[WHAT IS EXPECTED] Go line by line through the entries below and copy those containing the string "Expand".

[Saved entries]
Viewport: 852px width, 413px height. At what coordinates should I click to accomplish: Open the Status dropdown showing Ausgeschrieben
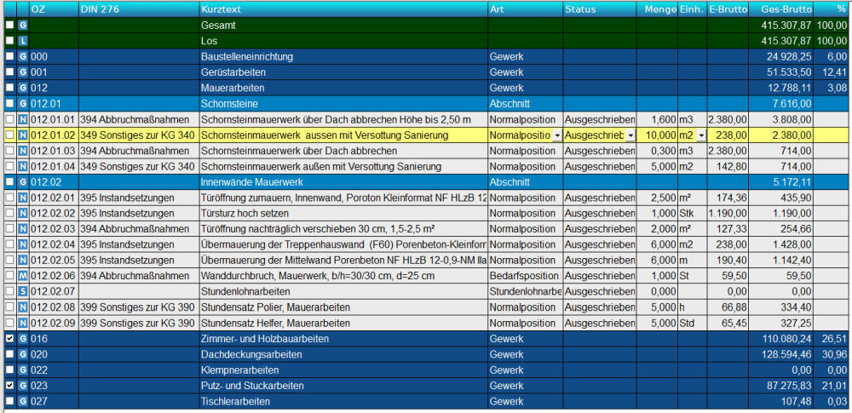(x=630, y=135)
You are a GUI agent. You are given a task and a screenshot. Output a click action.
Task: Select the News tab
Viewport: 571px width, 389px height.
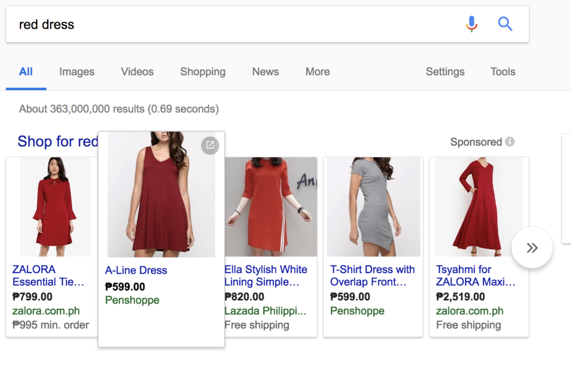[265, 71]
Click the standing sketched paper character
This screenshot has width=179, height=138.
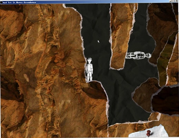click(89, 69)
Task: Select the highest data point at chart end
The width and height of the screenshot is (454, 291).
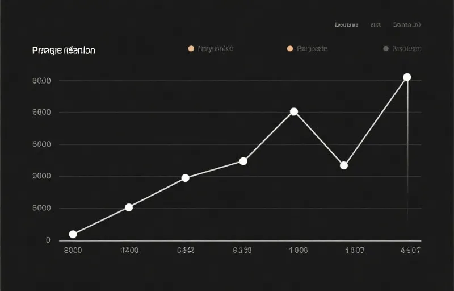Action: click(x=407, y=77)
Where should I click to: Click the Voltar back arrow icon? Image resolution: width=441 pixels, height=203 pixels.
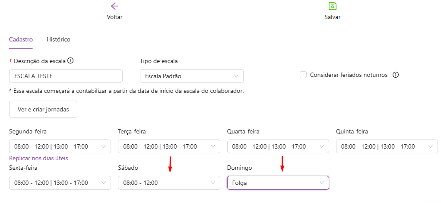(x=114, y=6)
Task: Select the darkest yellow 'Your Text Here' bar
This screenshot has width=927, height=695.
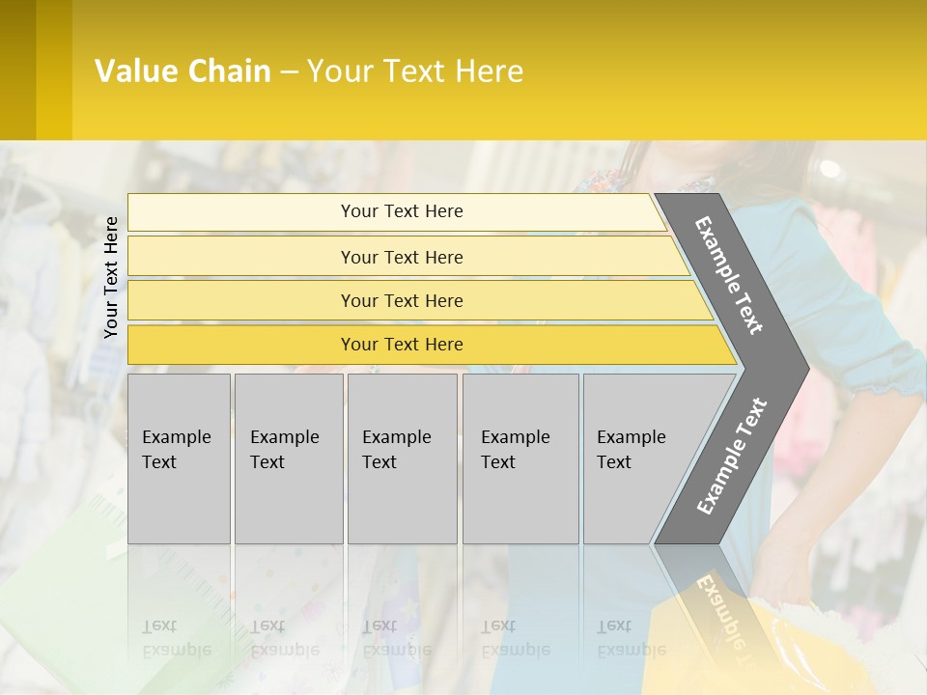Action: [401, 345]
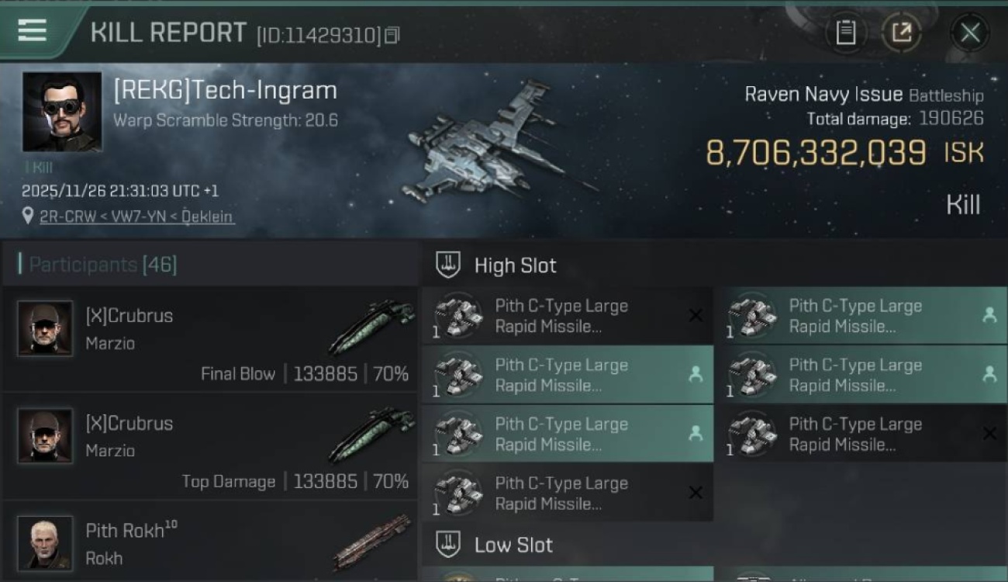Open the High Slot section icon
This screenshot has height=582, width=1008.
click(x=448, y=265)
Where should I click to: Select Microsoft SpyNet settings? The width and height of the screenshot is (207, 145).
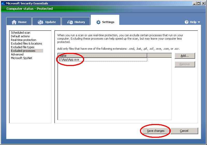coord(21,58)
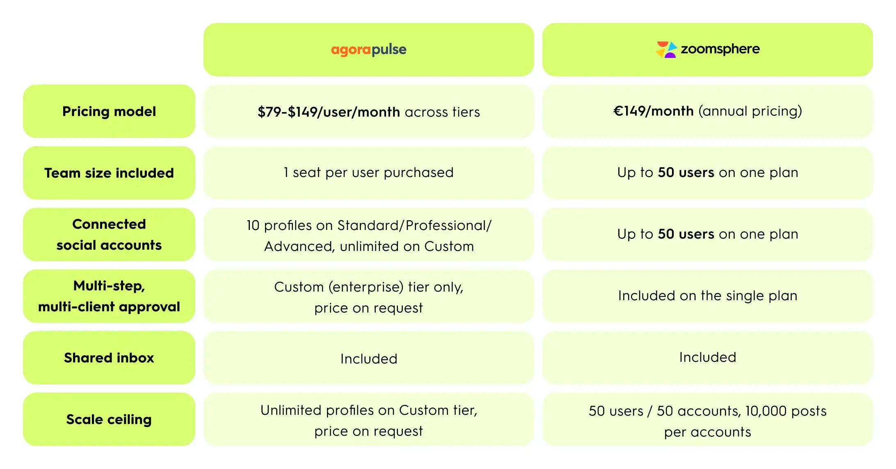Click the Unlimited profiles on Custom tier cell
The image size is (896, 469).
click(369, 419)
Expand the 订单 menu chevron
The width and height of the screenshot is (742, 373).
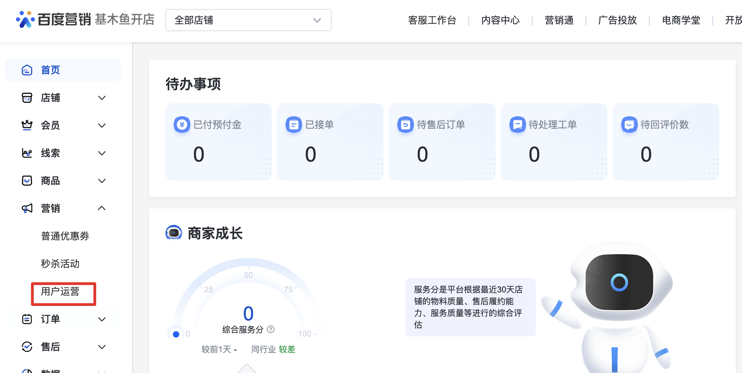(x=102, y=319)
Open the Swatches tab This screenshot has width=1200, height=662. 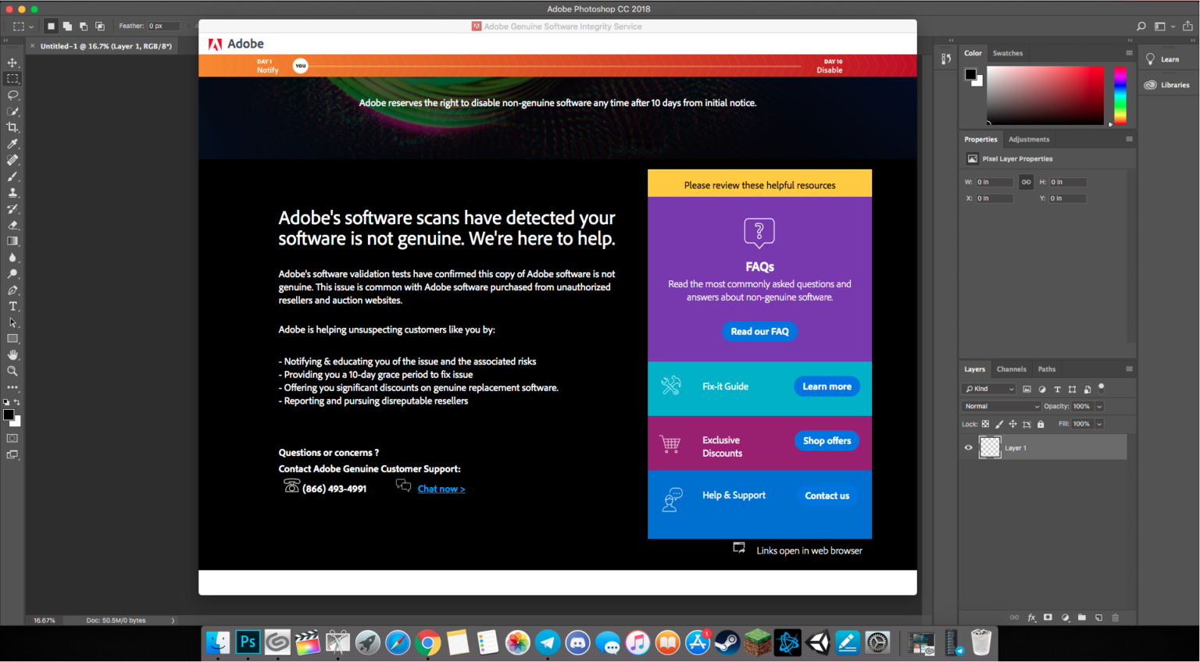[1007, 53]
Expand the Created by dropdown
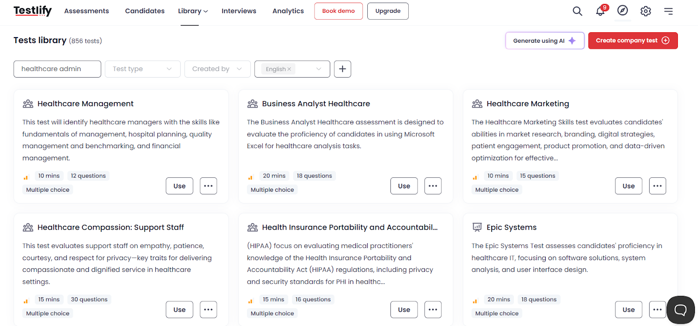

[SOLUTION TO THIS TASK]
Expand the 订单 menu chevron
Expand the Created by dropdown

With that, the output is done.